Saturday, March 15, 2008

Of Contracts and Ideologues

Todd Seavey writes about personal contracts:
In a world where the sanctity of contracts meant, for instance, that we each had the right to sign and enforce contracts that said adulterers can be stripped of all their wealth, imprisoned, or even executed — again, so long as both parties knowingly and willingly entered into such contracts — I suspect that those gentle, romantic flowers we call women would quickly gravitate toward men willing to sign such contracts and away from cads who said, “Hey, baby, we all make the occasional mistake, so why not leave this marriage contract a little more open-ended?”
Now, I have the sort of anecdotal evidence which suggests to me most women wouldn't want execution in the contract. Plus, women tend to go for the divorce option, initiating them more often than men, but the general idea here is accurate- be explicit up front about what you are agreeing to and then follow those terms. If you break the contract, there should be real consequences for women as well as men!

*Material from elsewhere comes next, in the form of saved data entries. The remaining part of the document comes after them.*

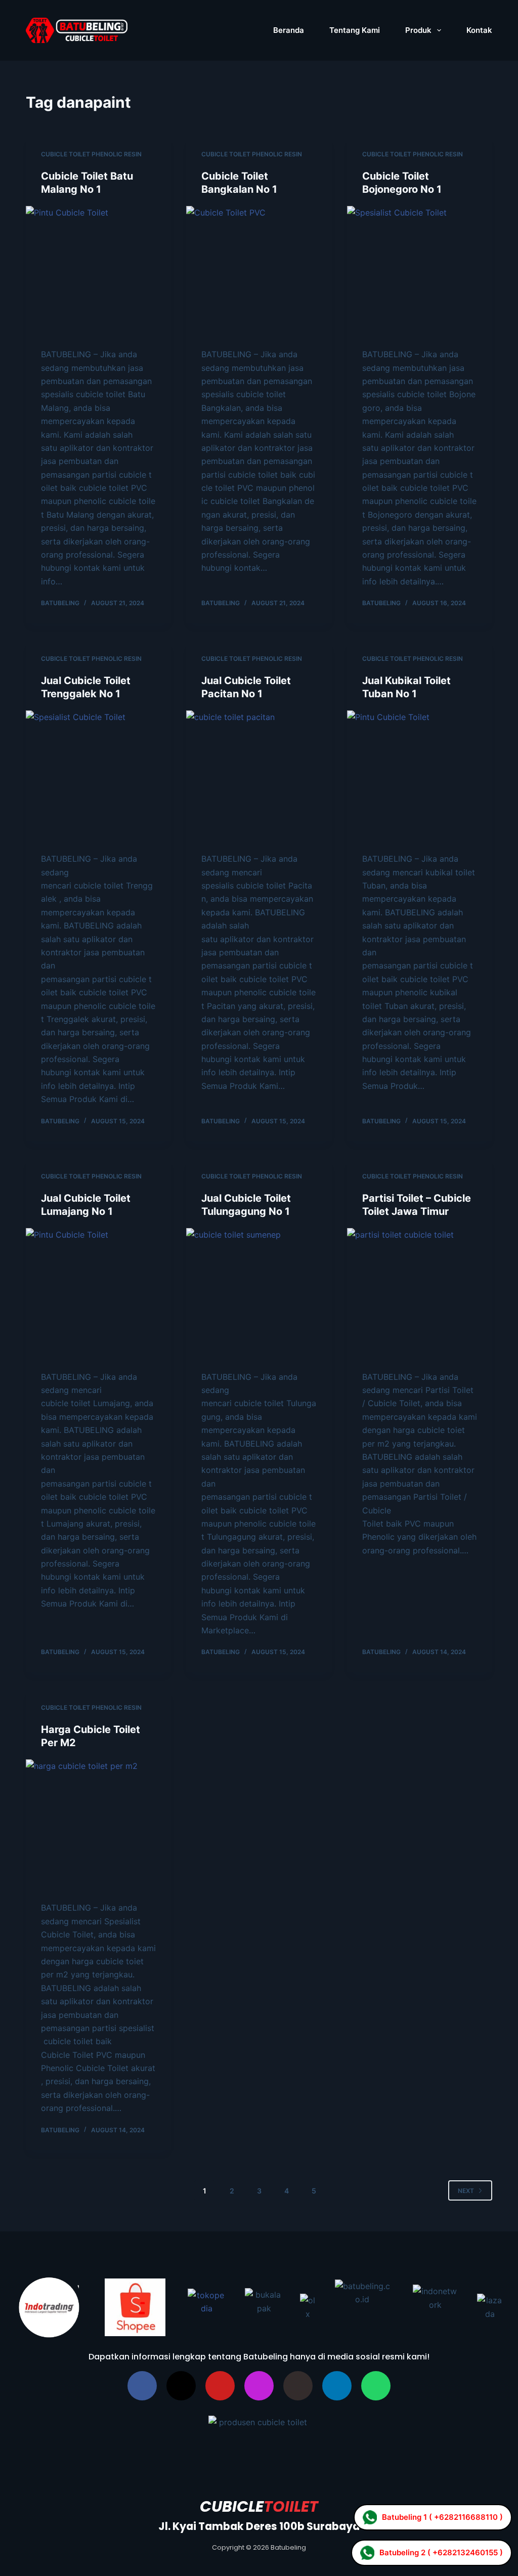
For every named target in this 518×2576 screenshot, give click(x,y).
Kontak (479, 30)
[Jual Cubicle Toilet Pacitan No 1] (258, 776)
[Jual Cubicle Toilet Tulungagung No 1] (258, 1294)
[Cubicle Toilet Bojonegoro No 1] (419, 271)
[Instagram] (259, 2385)
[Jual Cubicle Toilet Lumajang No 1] (98, 1294)
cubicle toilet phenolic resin (91, 154)
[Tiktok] (298, 2385)
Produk (418, 30)
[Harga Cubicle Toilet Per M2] (98, 1825)
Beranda (288, 30)
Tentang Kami (354, 30)
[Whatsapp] (376, 2385)
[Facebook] (142, 2385)
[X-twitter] (181, 2385)
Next (466, 2190)
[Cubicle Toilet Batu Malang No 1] (98, 271)
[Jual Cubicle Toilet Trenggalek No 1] (98, 776)
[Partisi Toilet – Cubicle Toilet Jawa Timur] (419, 1294)
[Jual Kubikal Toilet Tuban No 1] (419, 776)
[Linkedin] (337, 2385)
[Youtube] (220, 2385)
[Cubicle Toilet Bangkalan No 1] (258, 271)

You want social conservatism, you blowhard Republican church-attender? There’s some real social conservatism for you, courtesy of contracts and competitive social pressure. You want diversity and liberation, you whining Democratic hippie? Go marry three grad students and a local homeless man and explicitly pool all your property, without penalties for cheaters. Libertarianism certainly isn’t the thing stopping any of you.

This is one blowhard Republican church-attender concurs.